Herding mice at the crossroads is the expression that came to mind as I watched those seemingly-inanimate strands doggedly resist all attempts to arrange them into neat, braided order.

Although it might seem like it, you don’t need four hands, a degree in juggling, and a black belt in macramé to end up with a rather impressive bread. You just need a little know-how, and to be able to count to 4. (Although, a little practice doesn’t go astray either.)
For a bread with a slightly bitter edge that's perfect with cheese, I used the best part of "a pint of plain", but you could use water instead.

For 1 plaited loaf, you will need...
Bread dough
500g strong white flour
1 x 7g sachet of fast action bread yeast
2 teaspoons salt
2 tablespoons olive oil
½ teaspoon caster sugar
330mls porter (Guinness, Murphy’s, or Beamish)

Egg wash
1 small egg, beaten, mixed with a pinch of salt

(optional) a few oats, or seeds for sprinkling over the top of the loaf (poppy, sunflower, pumpkin or sesame all work for me)

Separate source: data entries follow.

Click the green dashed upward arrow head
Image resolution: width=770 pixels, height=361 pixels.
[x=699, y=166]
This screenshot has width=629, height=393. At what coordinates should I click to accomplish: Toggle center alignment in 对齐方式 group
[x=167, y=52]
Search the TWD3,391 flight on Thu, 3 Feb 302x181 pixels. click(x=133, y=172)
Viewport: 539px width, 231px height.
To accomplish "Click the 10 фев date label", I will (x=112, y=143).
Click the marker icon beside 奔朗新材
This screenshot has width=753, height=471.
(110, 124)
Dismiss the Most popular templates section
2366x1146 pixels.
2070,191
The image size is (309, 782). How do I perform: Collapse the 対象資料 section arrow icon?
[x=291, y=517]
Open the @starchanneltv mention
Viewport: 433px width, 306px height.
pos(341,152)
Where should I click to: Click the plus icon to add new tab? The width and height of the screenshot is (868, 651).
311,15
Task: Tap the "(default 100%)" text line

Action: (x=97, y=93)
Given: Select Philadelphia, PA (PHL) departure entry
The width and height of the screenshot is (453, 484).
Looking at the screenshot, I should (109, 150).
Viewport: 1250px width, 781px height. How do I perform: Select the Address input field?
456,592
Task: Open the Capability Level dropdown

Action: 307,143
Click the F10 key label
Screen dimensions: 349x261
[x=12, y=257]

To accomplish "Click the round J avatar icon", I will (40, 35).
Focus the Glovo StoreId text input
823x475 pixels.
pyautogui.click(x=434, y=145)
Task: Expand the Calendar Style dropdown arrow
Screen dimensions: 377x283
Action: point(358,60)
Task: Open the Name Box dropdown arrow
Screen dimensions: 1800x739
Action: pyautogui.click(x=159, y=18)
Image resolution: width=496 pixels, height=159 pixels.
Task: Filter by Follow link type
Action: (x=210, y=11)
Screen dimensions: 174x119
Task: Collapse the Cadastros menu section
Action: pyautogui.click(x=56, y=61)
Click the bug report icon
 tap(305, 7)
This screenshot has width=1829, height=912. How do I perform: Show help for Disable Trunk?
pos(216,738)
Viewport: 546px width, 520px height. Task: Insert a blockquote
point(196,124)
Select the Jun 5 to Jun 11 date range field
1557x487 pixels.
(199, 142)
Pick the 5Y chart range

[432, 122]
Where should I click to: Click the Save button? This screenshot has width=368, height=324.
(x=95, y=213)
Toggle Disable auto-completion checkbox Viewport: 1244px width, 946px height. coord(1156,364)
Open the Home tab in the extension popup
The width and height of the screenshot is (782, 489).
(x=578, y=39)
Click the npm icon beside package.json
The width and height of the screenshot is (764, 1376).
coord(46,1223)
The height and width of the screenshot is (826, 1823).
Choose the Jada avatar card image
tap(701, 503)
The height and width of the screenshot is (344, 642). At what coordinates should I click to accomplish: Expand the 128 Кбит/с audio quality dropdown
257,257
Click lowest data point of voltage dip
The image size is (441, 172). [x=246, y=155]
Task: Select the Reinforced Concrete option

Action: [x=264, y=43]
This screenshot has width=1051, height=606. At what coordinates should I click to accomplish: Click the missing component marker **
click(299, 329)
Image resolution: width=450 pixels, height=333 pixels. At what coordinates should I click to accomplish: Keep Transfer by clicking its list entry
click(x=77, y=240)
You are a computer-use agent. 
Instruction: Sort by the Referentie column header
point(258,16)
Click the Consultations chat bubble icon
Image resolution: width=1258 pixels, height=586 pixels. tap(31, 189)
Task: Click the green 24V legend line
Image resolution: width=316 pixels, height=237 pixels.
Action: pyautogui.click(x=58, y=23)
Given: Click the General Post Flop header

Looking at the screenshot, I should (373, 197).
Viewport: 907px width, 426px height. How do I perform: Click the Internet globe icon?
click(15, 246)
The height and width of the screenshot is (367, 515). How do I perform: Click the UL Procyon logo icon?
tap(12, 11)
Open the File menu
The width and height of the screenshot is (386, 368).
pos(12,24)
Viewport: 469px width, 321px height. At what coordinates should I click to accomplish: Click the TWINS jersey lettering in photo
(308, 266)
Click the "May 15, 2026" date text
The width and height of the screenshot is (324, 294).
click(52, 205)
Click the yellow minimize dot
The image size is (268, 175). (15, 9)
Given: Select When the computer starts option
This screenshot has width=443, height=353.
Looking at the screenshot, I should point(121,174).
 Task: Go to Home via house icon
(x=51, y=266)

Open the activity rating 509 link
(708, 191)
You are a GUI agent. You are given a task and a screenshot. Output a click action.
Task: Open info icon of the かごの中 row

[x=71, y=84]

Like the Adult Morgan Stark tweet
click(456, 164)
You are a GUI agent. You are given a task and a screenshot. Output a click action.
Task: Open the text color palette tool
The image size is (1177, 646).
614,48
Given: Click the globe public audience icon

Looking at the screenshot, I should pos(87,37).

Place the first 5 ingredients in a mixing bowl or stand mixer and mix to combine. Warm the porter to between 27°C–35°C. (If you don’t have a thermometer, this is when a finger dipped in the beer will feel neither hot nor cold. Too hot, it will kill the yeast. Too cold, it will just take longer to activate.)

Add the warm porter to the dry ingredients and mix until combined. If you are using a stand mixer with a dough hook, mix for about 8 minutes. If kneading by hand, knead until the dough is smooth and elastic (about 10 minutes).
Place the dough back in the bowl. Cover with some oiled cling film and leave in a warm place to rise for about an hour or until doubled in size.
Next, turn the dough out onto a floured work surface and knead for a minute or so. The dough will collapse alarmingly but don’t worry, the yeast is still working.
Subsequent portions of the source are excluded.